Question

Solve this equation for x. Round your answer to the nearest hundredth.

0.77 = log x

Answer 1

This is a common logarithm, or a logarithm base 10.
\[0.77 = \log_{10} x\]The meaning of a logarithm \[a = \log_b x\]is that \(b^a=x\)

That means we have \[10^{0.77} = x\]

Answer 2

so 10^0.77=x is the answer

Answer 3

Well, no, because the problem asks you to round the answer to the nearest hundredth. They want you to evaluate \(x = 10^{0.77}\). I can tell you that it is approximately 6, but that isn't close enough to get the problem correct.

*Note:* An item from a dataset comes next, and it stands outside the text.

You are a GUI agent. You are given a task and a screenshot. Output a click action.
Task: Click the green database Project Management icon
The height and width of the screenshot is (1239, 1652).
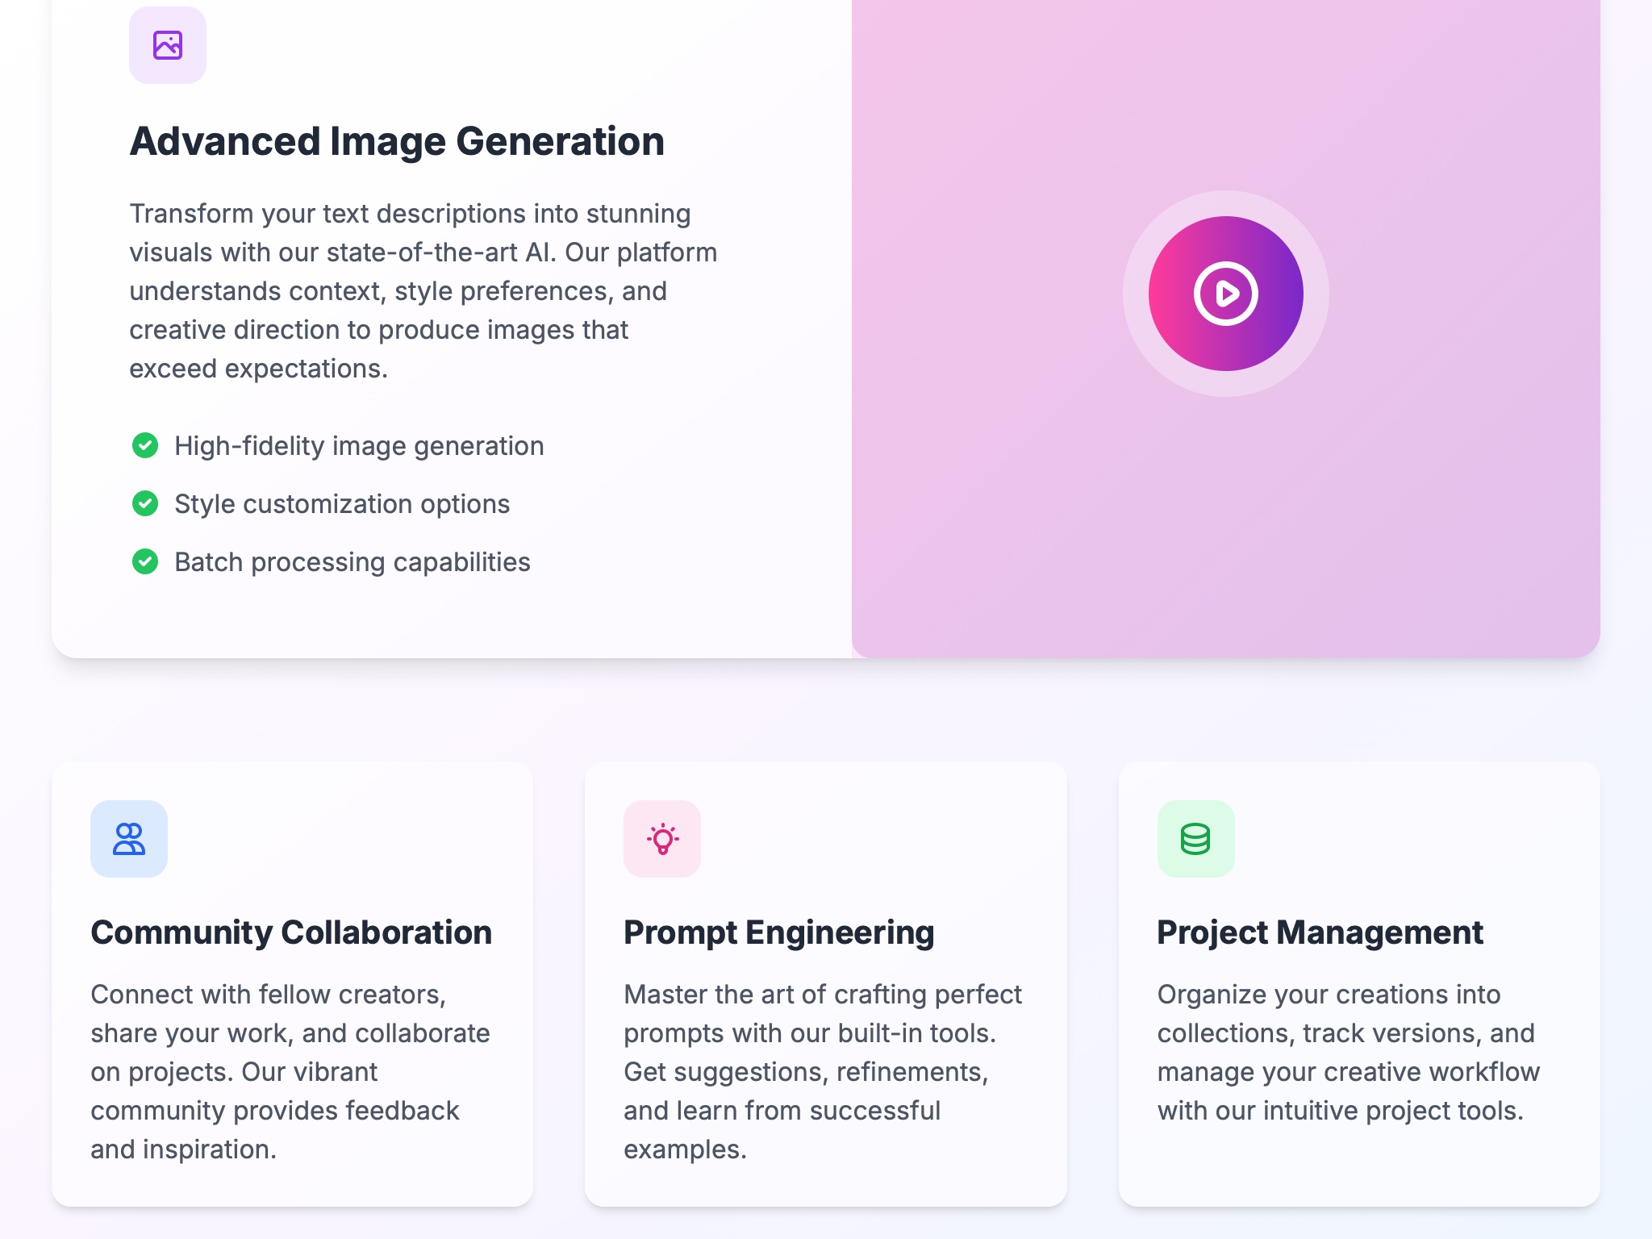1195,839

We started with \[0.77 = \log_{10} x\]One property of logs is that \[\log ab = \log a + \log b\]I happen to know that \[\log_{10} 2 \approx 0.30103\]and\[\log_{10}3 \approx 0.47712\]Notice that adding those two numbers together gives me 0.77815, which is awfully close to 0.77. That means 2*3 is just slightly larger than the number whose common log is 0.77.

By memorizing a handful of logs of prime numbers (and remembering the properties of exponents and logs), you can work out good estimates of many problems without a calculator. Learn a few yourself and impress your friends :-)